You know what else falls into this category? Girls’ Lego. Firstly, implying that girls can only be princesses whilst boys get to be zookeepers, policemen and vets, is absurd. I would quite like to live in a castle, but come on! I am all for including the princess option, but let’s keep the packaging gender-neutral. Secondly, girls’ Lego involves the teeniest, tiniest of bits. Those bits are what hold the entire structure together, so God help you if you lose them. However if you do misplace Rapunzel’s hairbrush and the pink bit that holds up the tower, they’re probably caught up in the washing with Wednesday’s socks and Thursday’s knickers.
My last nomination for parental doom and gloom is glitter. Whose genius idea was that? Small children have lots of enthusiasm and little self-control. This means that evidence of your Christmas craft activity will stay in your house until the day you die. Or until you move. I wonder how many people have relocated because of glitter infestation? (I actually quite like glitter, just preferably not in my green tea or bolognaise.)
But just as parenting is littered with bad ideas, so is dieting. Long-term calorie restriction is unsustainable, with some studies suggesting it slows down metabolism. The problem is that if you do start eating “normally” again, you run the risk of gaining weight more quickly than ever. As you yo-yo your way through the years, your weight can become increasingly resistant to your best efforts. Yes, you can fix that, but not with more dieting. If you want a successful plan that gets you healthy results long-term, look for the following:
1) You need a diet that isn’t a “diet”
Firstly, as humans, we don’t do well when we feel deprived. If you feel as if you are missing out then you will fall off the wagon and experience all the guilt and self-loathing that goes with it. One of my colleagues has always said: “Don’t give up something until you want to!” Watch documentaries and read books that give you the inside story on how your food is produced (see my Facebook page for details). Giving up something you don’t want anymore is easy. Look around for something that allows you to eat better versions of things you enjoy and inspires you to try something new.
2) Follow a “clean” philosophy
There are endless diets and strategies out there: Atkins, South Beach, Paleo, Medifast, Ideal Protein, the Fast Diet, the Zone Diet, raw diets, vegan diets — and to be honest, whilst I have seen lots of them fail, I have seen many of them work.

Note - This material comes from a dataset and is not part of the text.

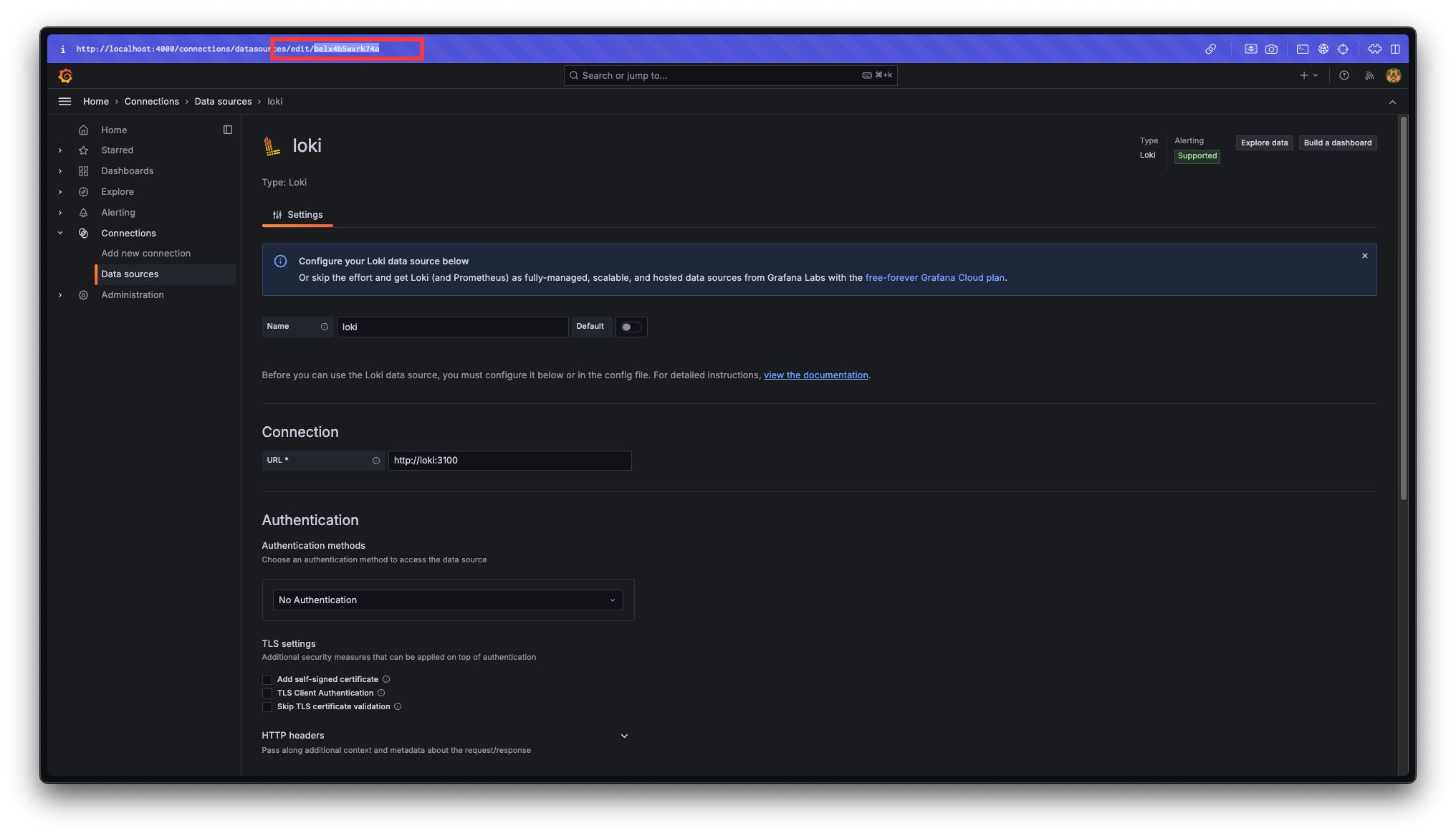
Task: Toggle the Default data source switch
Action: [631, 327]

I have watched people lose 20lbs becoming vegan, and 20lbs by following paleo — and yet they couldn’t be more different. One is plant-based, one is rich in animal protein, but when they are done well they have two things in common: lots of vegetables and very little junk. If you are a soda-drinking vegan or a burger-loving paleo person, you are missing the point. Whatever you pick, avoid the convenience items and eat as much real, whole food as you can.

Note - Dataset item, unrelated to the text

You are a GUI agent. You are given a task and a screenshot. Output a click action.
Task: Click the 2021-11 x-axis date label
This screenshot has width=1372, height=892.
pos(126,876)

3) Balance your blood sugar
This is important for preventing diabetes, losing weight and feeling great throughout the day regardless of your size. Whatever the marketing angle or spin, the vast majority of successful diets encourage you to eat in a way that balances your blood sugar. It’s the most important thing I teach my clients as it’s usually the primary factor influencing weight loss. Blood sugar levels influence cravings in a major way too, which is half the battle.
There are lots of options in Bermuda for pre-summer weight loss, but do try using this as a basic checklist. If you are interested in finding out about our Nutrifit programme (which starts again next week), check our website or Facebook page. I am not going to pretend it works for everyone — there are always a variety of factors that influence how ready people are and how suited they are to what we offer — but we do get amazing long-term results. Give me a call if you would like to talk it through!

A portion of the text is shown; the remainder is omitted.